Category of Waka poetry

Aishōka (哀傷歌) is a category of waka poetry. Loosely translated, it refers to "laments", but the precise meaning varied over the centuries. Originally it appears to have referred specifically to laments for the dead, but later came to include Buddhist poems on impermanence and even some love poems.

== Overview ==
Aishōka is a category of waka (poems in classical Japanese) based on the content of the poems. It is most frequently used in reference to bu-date, division of waka anthologies into thematic books. Aishōka most typically are poems of personal reminiscence and lament.

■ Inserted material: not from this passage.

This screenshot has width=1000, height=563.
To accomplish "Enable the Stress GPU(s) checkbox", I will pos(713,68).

In the 8th-century Man'yōshū poems of this type were categorized as banka (elegies). The 9th-century Bunka Shūreishū (an anthology of poems in classical Chinese) used the word aishō (哀傷). Many of the imperial collections include books of aishōka, including the Kokin Wakashū, the Gosen Wakashū, the Shūi Wakashū, the Goshūi Wakashū, the Senzai Wakashū, the Shinkokin Wakashū, the Shokukokin Wakashū, the Shokusenzai Wakashū, the Shokugoshūi Wakashū, the Shinsenzai Wakashū, the Shinshūi Wakashū and the Shinshokukokin Wakashū.

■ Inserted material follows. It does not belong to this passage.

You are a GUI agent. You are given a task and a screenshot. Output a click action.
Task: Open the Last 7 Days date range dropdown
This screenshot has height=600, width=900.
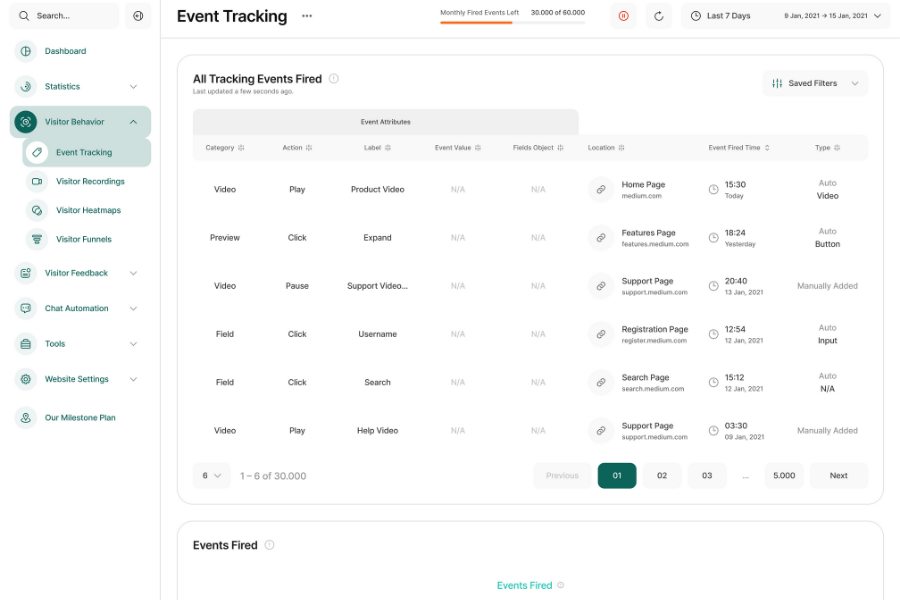(x=785, y=16)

The word aishō was already in use in the Man'yōshū to describe the themes of several poems. With the exception of one poem describing a banishment, all were laments for the dead. In the Kokin Wakashū, the term refers to poems written about the death of a friend or a relative, but by the time of the later Shūi Wakashū it had come to cover poems about the impermanence of things and such poems expounding specifically Buddhist principles. This shift in usage continued in later collections, and by the time of the Shinkokin Wakashū the category included a very large number of poems on impermanence.

In the Shūishō, the term was used to describe six poems at the end of the book of love poetry.

The precise meaning and boundaries of what constitute an aishōka are not certain and seem to have fluctuated, specifically grown broader, over time.